I do not think Riggs, Khosla, and Melton would want the readers of their excellent article to miss the point that there are many factors, besides estrogen deficiency, that contribute to bone loss in the later postmenopausal years. The possibility that estrogen deficiency could be important in the slower, age-related mechanisms by which bone is lost does not exclude a number of other important mechanisms that are independent of estrogen. We certainly recognize, as do the authors, that 1,25(OH)2D levels fall with age-related reductions in renal function, that the gastrointestinal tract becomes less responsive to vitamin D with aging, and that many aging individuals are deficient in dietary and solar sources of vitamin D. These changes in vitamin D are not features of estrogen deficiency per se. We also recognize the importance of adequate calcium intake in the overall skeletal health of postmenopausal women. Deficiencies in dietary calcium, combined with vitamin D deficiency, can contribute importantly to the increases in PTH associated with aging. These forces can give rise to age-associated abnormalities in calcium balance independent of estrogen. Other nutritional points, life style elements, and genetic determinants are clearly some of those “other factors” that distinguish further the estrogen-deficient woman who develops osteoporosis from the estrogen deficient woman who does not develop osteoporosis. Women who take estrogens in their postmenopausal years are not invariably protected from osteoporosis. Conversely, women who choose not to take postmenopausal estrogens are not necessarily doomed to this disease. Clearly, the development of postmenopausal osteoporosis is determined by factors that go well beyond an exclusive role for estrogens.
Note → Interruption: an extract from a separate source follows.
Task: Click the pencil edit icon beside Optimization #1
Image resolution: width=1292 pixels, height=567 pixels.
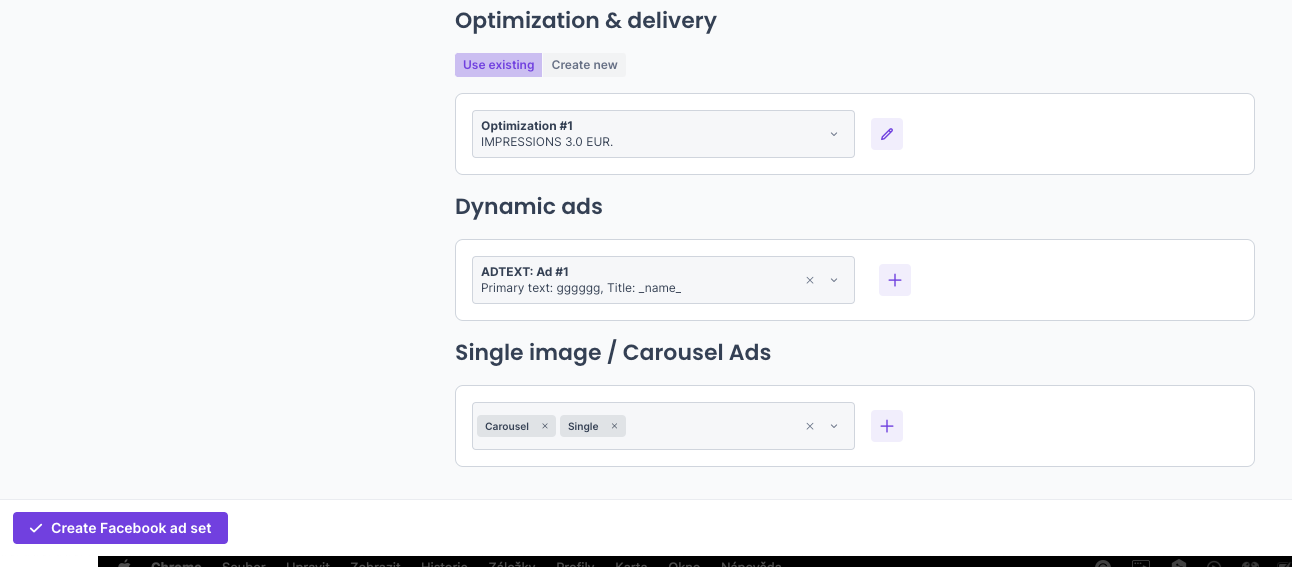Action: (886, 134)
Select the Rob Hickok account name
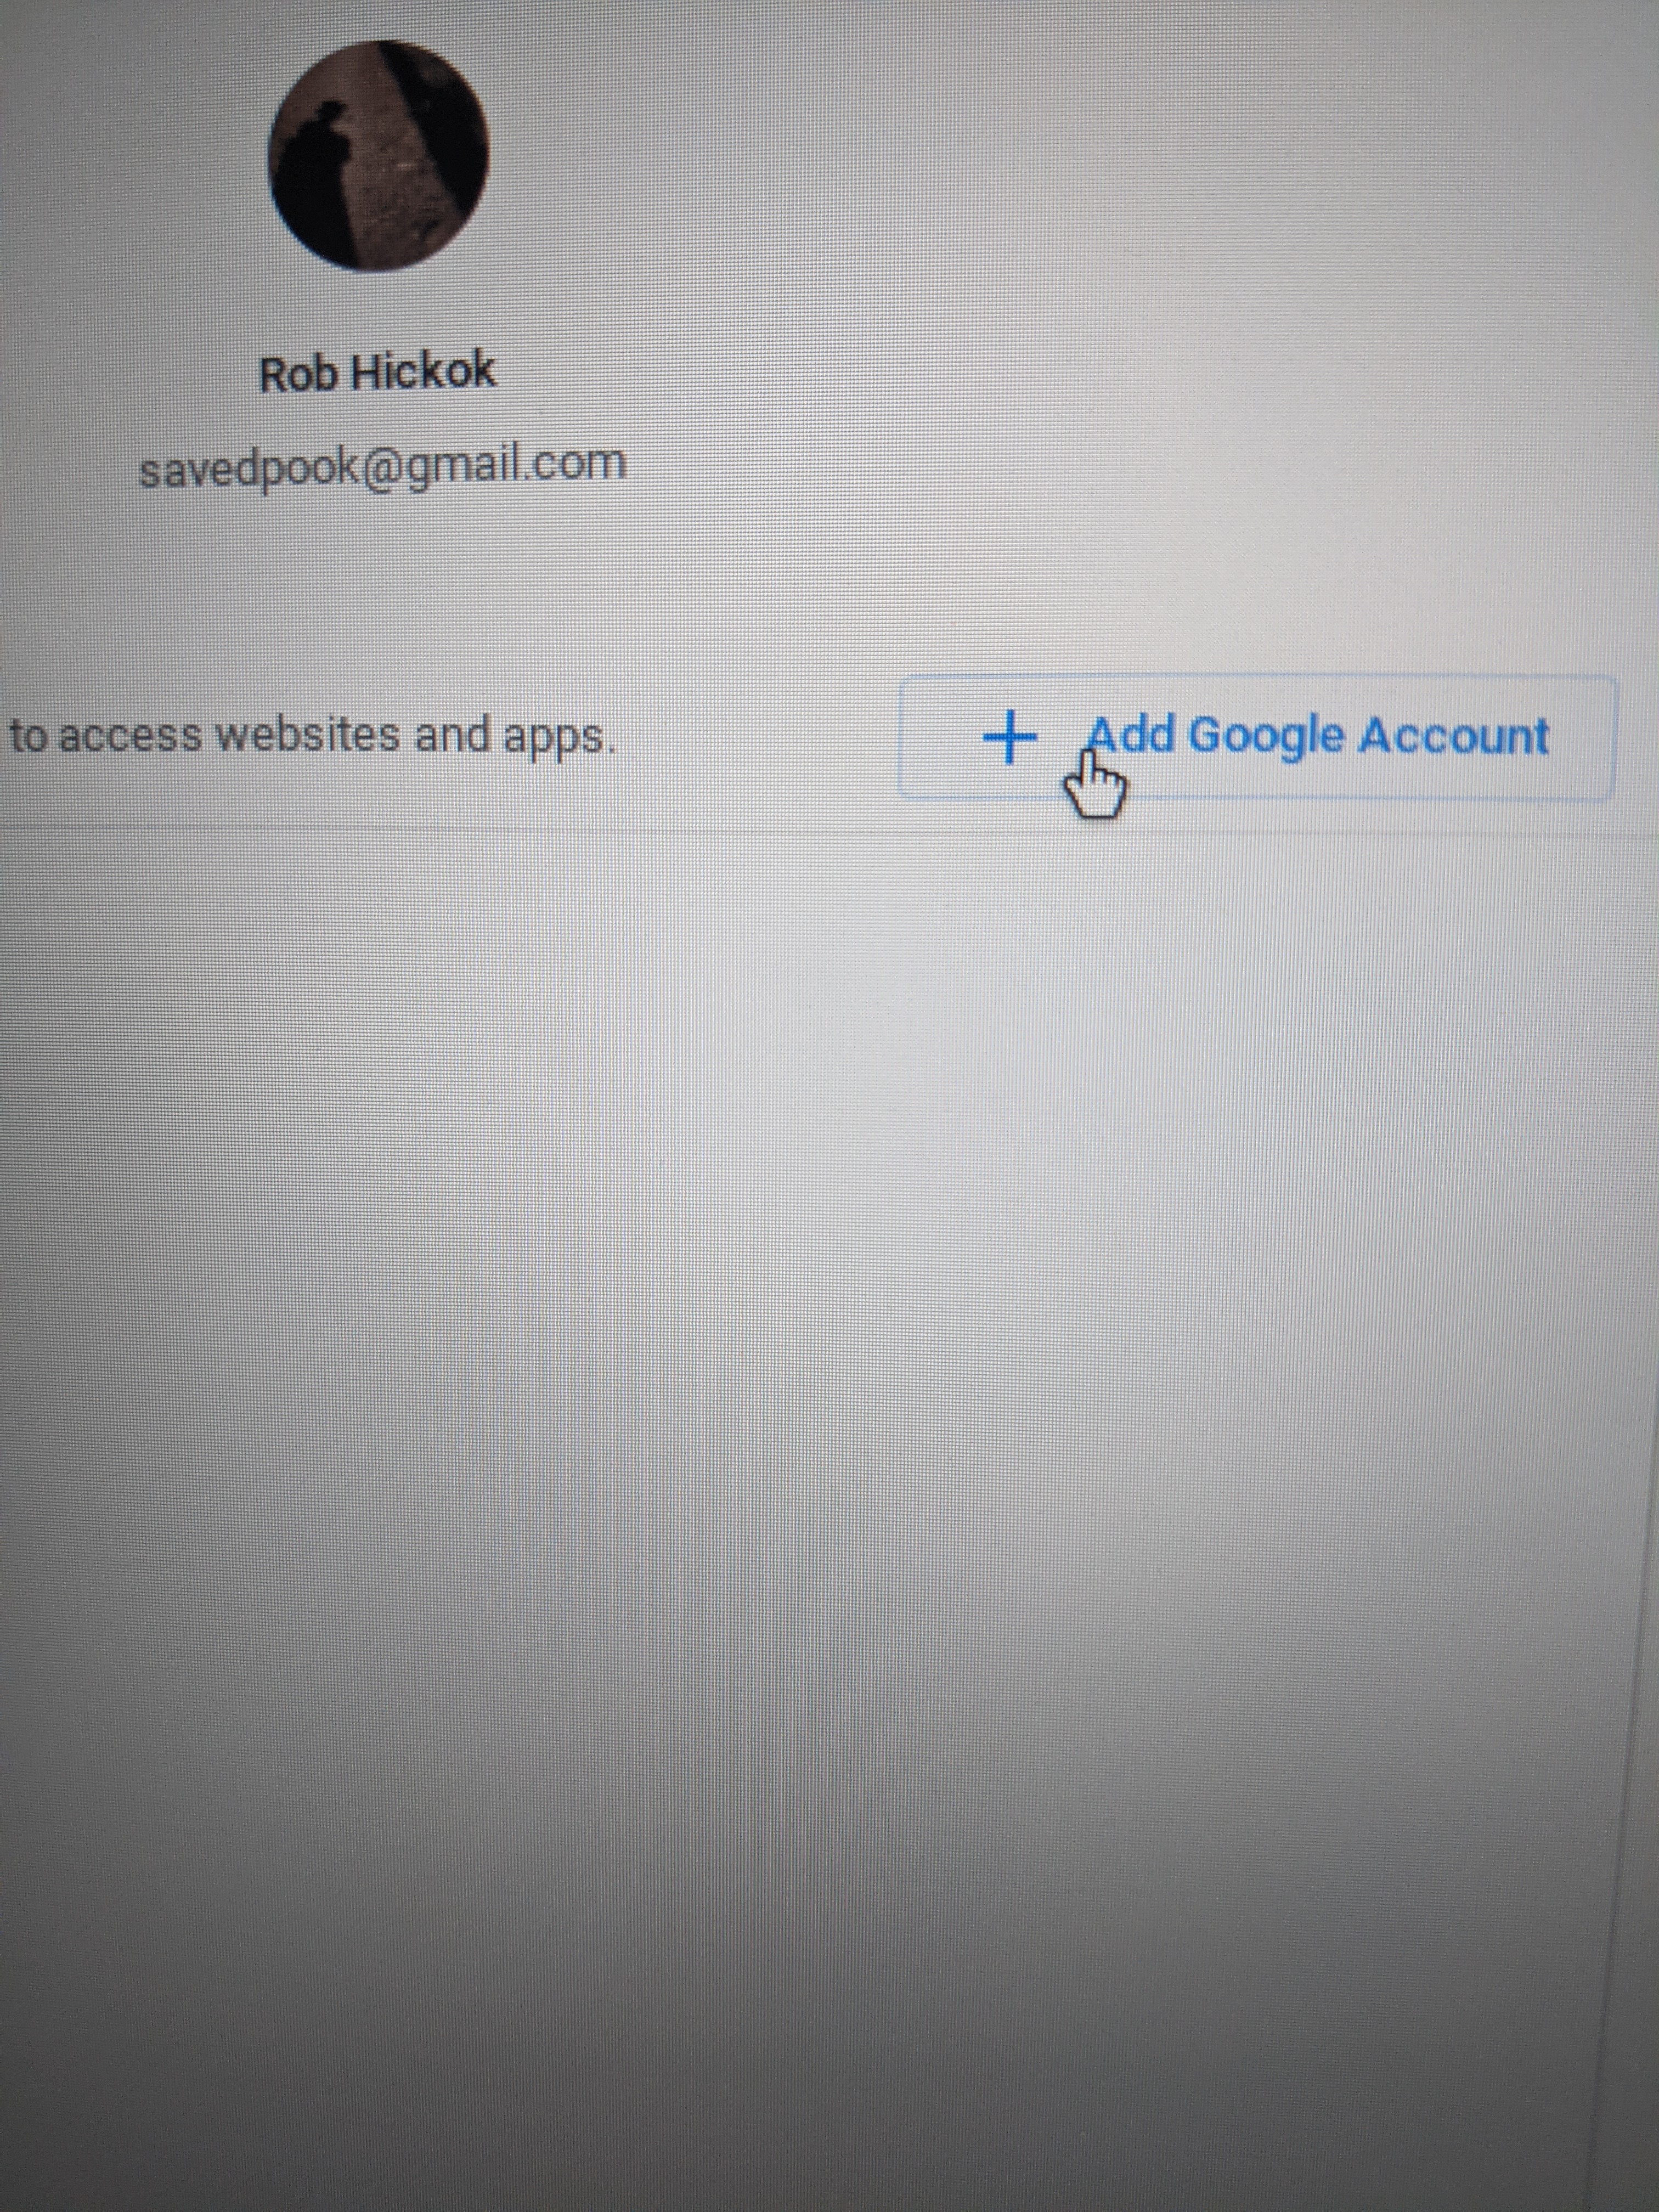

Finally, it should not be overlooked that other pathological events attributable to intervening disease processes, drugs, and life style can contribute to bone loss in the postmenopausal years. Postmenopausal women are subject to bone loss if primary hyperparathyroidism, thyrotoxicosis, or Cushing's syndrome develop; if they receive glucocorticoids, other immunosuppressive agents, or anticonvulsants; and if they smoke, drink alcohol excessively, or live a sedentary life.

Riggs and his colleagues are to be congratulated for a worthy attempt to formulate a coherent, unitary hypothesis to account for postmenopausal bone loss, as first suggested by Albright. They add an important concept to the dialogue, namely that estrogen deficiency may well help to explain not only the early phase of postmenopausal bone loss but also the later, slower phase associated with aging. With this view, they also are able to accomodate the possibility that men too lose bone with age, in part because of declining estrogen levels. Although Albright first proposed that estrogen deficiency is responsible for postmenopausal osteoporosis, Riggs, Khosla, and Melton are correct in concluding that their newer formulation of Albright's unitary concept is considerably more complex than he proposed. Future studies are likely to reveal even more of this complexity.